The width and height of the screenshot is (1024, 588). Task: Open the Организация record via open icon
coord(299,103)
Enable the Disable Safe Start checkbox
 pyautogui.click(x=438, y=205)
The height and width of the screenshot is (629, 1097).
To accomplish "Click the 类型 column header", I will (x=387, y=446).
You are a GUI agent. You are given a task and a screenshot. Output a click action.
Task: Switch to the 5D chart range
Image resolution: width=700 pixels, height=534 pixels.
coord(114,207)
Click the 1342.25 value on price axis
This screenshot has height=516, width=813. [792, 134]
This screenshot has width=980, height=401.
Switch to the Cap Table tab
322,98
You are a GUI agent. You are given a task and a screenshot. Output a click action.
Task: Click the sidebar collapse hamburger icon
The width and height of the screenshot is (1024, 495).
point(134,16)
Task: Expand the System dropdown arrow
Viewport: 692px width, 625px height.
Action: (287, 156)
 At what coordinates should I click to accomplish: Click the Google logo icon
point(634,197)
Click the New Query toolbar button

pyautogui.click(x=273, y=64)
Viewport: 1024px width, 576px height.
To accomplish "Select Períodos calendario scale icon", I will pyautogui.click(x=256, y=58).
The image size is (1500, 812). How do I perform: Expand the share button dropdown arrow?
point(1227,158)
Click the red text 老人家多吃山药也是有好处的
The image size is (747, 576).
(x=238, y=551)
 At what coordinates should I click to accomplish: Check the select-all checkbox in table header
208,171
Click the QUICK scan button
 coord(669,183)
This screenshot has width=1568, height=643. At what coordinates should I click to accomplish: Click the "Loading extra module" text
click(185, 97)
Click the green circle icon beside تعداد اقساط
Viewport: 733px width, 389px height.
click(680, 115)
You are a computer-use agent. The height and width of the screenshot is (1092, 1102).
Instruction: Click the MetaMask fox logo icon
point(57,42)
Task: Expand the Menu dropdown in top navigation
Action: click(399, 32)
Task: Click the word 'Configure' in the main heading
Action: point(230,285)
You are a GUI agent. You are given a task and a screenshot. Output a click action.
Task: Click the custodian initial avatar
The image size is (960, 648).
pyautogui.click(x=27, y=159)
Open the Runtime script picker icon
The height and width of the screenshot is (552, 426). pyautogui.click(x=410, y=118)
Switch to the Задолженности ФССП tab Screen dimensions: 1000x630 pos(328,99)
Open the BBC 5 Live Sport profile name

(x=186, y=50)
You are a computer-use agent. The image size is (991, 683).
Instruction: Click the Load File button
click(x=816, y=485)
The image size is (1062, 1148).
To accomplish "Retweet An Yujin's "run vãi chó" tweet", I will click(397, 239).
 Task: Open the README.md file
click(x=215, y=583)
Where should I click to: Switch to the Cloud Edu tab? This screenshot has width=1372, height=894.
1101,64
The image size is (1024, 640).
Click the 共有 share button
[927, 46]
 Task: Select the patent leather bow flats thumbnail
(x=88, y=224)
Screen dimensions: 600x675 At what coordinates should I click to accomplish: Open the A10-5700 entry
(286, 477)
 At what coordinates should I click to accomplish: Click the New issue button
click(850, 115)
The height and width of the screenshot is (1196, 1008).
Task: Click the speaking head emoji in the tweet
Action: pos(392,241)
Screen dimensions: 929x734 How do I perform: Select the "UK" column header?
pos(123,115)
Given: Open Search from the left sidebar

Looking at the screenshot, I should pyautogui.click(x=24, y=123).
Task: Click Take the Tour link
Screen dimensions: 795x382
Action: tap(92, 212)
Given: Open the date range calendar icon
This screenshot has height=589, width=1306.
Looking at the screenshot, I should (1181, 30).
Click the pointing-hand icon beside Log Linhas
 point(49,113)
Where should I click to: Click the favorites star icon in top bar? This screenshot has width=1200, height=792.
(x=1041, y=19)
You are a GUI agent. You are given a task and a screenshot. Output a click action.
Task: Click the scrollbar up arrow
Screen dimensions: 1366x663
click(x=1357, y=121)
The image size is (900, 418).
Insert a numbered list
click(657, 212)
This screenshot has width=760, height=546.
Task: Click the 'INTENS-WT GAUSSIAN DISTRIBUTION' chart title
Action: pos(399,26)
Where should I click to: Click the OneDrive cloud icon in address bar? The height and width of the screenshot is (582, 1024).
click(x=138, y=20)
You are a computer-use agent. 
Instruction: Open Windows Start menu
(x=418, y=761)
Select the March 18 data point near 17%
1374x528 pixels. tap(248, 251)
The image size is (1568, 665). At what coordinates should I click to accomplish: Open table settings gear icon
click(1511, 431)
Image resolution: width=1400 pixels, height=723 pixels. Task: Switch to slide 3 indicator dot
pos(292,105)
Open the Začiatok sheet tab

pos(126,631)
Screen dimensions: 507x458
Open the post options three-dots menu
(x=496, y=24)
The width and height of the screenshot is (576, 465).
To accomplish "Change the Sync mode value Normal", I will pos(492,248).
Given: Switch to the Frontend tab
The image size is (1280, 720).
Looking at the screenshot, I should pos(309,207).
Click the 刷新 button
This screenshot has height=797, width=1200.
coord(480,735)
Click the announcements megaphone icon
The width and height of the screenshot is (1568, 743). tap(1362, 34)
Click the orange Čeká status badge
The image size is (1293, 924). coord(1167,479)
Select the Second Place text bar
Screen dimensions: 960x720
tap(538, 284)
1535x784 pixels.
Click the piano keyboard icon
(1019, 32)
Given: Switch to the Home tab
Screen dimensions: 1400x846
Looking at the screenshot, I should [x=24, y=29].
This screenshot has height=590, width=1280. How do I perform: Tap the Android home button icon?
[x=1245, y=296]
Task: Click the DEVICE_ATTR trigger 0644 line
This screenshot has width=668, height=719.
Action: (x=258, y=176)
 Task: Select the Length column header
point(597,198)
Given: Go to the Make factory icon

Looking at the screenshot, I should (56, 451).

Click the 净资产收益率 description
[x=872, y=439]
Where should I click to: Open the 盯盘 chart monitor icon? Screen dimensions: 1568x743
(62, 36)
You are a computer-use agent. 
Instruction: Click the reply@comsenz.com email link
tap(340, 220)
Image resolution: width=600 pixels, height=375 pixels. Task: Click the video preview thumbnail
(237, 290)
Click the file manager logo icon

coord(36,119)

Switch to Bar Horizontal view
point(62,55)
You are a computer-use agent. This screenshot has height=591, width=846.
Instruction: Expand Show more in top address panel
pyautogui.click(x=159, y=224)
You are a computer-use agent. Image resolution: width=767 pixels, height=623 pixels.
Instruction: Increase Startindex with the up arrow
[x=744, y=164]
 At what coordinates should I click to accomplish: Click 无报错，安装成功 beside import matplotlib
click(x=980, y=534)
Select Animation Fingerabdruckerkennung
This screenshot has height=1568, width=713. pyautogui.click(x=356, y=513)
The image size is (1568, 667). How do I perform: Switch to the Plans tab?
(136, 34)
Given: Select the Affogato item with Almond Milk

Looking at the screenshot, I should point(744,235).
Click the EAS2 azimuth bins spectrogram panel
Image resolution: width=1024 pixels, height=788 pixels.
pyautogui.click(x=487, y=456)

◇ ◇ ◇ ◇

Problem statement: Transcribe the listing above verbatim.

Answer space:
The width and height of the screenshot is (1024, 588). Task: Open the Организация record via open icon
coord(299,103)
Enable the Disable Safe Start checkbox
 pyautogui.click(x=438, y=205)
The height and width of the screenshot is (629, 1097).
To accomplish "Click the 类型 column header", I will (x=387, y=446).
You are a GUI agent. You are given a task and a screenshot. Output a click action.
Task: Switch to the 5D chart range
Image resolution: width=700 pixels, height=534 pixels.
coord(114,207)
Click the 1342.25 value on price axis
This screenshot has height=516, width=813. [792, 134]
This screenshot has width=980, height=401.
Switch to the Cap Table tab
322,98
You are a GUI agent. You are given a task and a screenshot. Output a click action.
Task: Click the sidebar collapse hamburger icon
The width and height of the screenshot is (1024, 495).
point(134,16)
Task: Expand the System dropdown arrow
Viewport: 692px width, 625px height.
Action: (287, 156)
 At what coordinates should I click to accomplish: Click the Google logo icon
point(634,197)
Click the New Query toolbar button

pyautogui.click(x=273, y=64)
Viewport: 1024px width, 576px height.
To accomplish "Select Períodos calendario scale icon", I will pyautogui.click(x=256, y=58).
The image size is (1500, 812). How do I perform: Expand the share button dropdown arrow?
point(1227,158)
Click the red text 老人家多吃山药也是有好处的
The image size is (747, 576).
(x=238, y=551)
 At what coordinates should I click to accomplish: Check the select-all checkbox in table header
208,171
Click the QUICK scan button
 coord(669,183)
This screenshot has width=1568, height=643. At what coordinates should I click to accomplish: Click the "Loading extra module" text
click(185, 97)
Click the green circle icon beside تعداد اقساط
Viewport: 733px width, 389px height.
click(680, 115)
You are a computer-use agent. The height and width of the screenshot is (1092, 1102).
Instruction: Click the MetaMask fox logo icon
point(57,42)
Task: Expand the Menu dropdown in top navigation
Action: click(399, 32)
Task: Click the word 'Configure' in the main heading
Action: point(230,285)
You are a GUI agent. You are given a task and a screenshot. Output a click action.
Task: Click the custodian initial avatar
The image size is (960, 648).
pyautogui.click(x=27, y=159)
Open the Runtime script picker icon
The height and width of the screenshot is (552, 426). pyautogui.click(x=410, y=118)
Switch to the Задолженности ФССП tab Screen dimensions: 1000x630 pos(328,99)
Open the BBC 5 Live Sport profile name

(x=186, y=50)
You are a computer-use agent. The image size is (991, 683).
Instruction: Click the Load File button
click(x=816, y=485)
The image size is (1062, 1148).
To accomplish "Retweet An Yujin's "run vãi chó" tweet", I will click(397, 239).
 Task: Open the README.md file
click(x=215, y=583)
Where should I click to: Switch to the Cloud Edu tab? This screenshot has width=1372, height=894.
1101,64
The image size is (1024, 640).
Click the 共有 share button
[927, 46]
 Task: Select the patent leather bow flats thumbnail
(x=88, y=224)
Screen dimensions: 600x675 At what coordinates should I click to accomplish: Open the A10-5700 entry
(286, 477)
 At what coordinates should I click to accomplish: Click the New issue button
click(850, 115)
The height and width of the screenshot is (1196, 1008).
Task: Click the speaking head emoji in the tweet
Action: pos(392,241)
Screen dimensions: 929x734 How do I perform: Select the "UK" column header?
pos(123,115)
Given: Open Search from the left sidebar

Looking at the screenshot, I should pyautogui.click(x=24, y=123).
Task: Click Take the Tour link
Screen dimensions: 795x382
Action: tap(92, 212)
Given: Open the date range calendar icon
This screenshot has height=589, width=1306.
Looking at the screenshot, I should (1181, 30).
Click the pointing-hand icon beside Log Linhas
 point(49,113)
Where should I click to: Click the favorites star icon in top bar? This screenshot has width=1200, height=792.
(x=1041, y=19)
You are a GUI agent. You are given a task and a screenshot. Output a click action.
Task: Click the scrollbar up arrow
Screen dimensions: 1366x663
click(x=1357, y=121)
The image size is (900, 418).
Insert a numbered list
click(657, 212)
This screenshot has width=760, height=546.
Task: Click the 'INTENS-WT GAUSSIAN DISTRIBUTION' chart title
Action: pos(399,26)
Where should I click to: Click the OneDrive cloud icon in address bar? The height and width of the screenshot is (582, 1024).
click(x=138, y=20)
You are a computer-use agent. 
Instruction: Open Windows Start menu
(x=418, y=761)
Select the March 18 data point near 17%
1374x528 pixels. tap(248, 251)
The image size is (1568, 665). At what coordinates should I click to accomplish: Open table settings gear icon
click(1511, 431)
Image resolution: width=1400 pixels, height=723 pixels. Task: Switch to slide 3 indicator dot
pos(292,105)
Open the Začiatok sheet tab

pos(126,631)
Screen dimensions: 507x458
Open the post options three-dots menu
(x=496, y=24)
The width and height of the screenshot is (576, 465).
To accomplish "Change the Sync mode value Normal", I will pos(492,248).
Given: Switch to the Frontend tab
The image size is (1280, 720).
Looking at the screenshot, I should pos(309,207).
Click the 刷新 button
This screenshot has height=797, width=1200.
coord(480,735)
Click the announcements megaphone icon
The width and height of the screenshot is (1568, 743). tap(1362, 34)
Click the orange Čeká status badge
The image size is (1293, 924). coord(1167,479)
Select the Second Place text bar
Screen dimensions: 960x720
tap(538, 284)
1535x784 pixels.
Click the piano keyboard icon
(1019, 32)
Given: Switch to the Home tab
Screen dimensions: 1400x846
Looking at the screenshot, I should [x=24, y=29].
This screenshot has height=590, width=1280. How do I perform: Tap the Android home button icon?
[x=1245, y=296]
Task: Click the DEVICE_ATTR trigger 0644 line
This screenshot has width=668, height=719.
Action: (x=258, y=176)
 Task: Select the Length column header
point(597,198)
Given: Go to the Make factory icon

Looking at the screenshot, I should (56, 451).

Click the 净资产收益率 description
[x=872, y=439]
Where should I click to: Open the 盯盘 chart monitor icon? Screen dimensions: 1568x743
(62, 36)
You are a computer-use agent. 
Instruction: Click the reply@comsenz.com email link
tap(340, 220)
Image resolution: width=600 pixels, height=375 pixels. Task: Click the video preview thumbnail
(237, 290)
Click the file manager logo icon

coord(36,119)

Switch to Bar Horizontal view
point(62,55)
You are a computer-use agent. This screenshot has height=591, width=846.
Instruction: Expand Show more in top address panel
pyautogui.click(x=159, y=224)
You are a computer-use agent. Image resolution: width=767 pixels, height=623 pixels.
Instruction: Increase Startindex with the up arrow
[x=744, y=164]
 At what coordinates should I click to accomplish: Click 无报错，安装成功 beside import matplotlib
click(x=980, y=534)
Select Animation Fingerabdruckerkennung
This screenshot has height=1568, width=713. pyautogui.click(x=356, y=513)
The image size is (1568, 667). How do I perform: Switch to the Plans tab?
(136, 34)
Given: Select the Affogato item with Almond Milk

Looking at the screenshot, I should point(744,235).
Click the EAS2 azimuth bins spectrogram panel
Image resolution: width=1024 pixels, height=788 pixels.
pyautogui.click(x=487, y=456)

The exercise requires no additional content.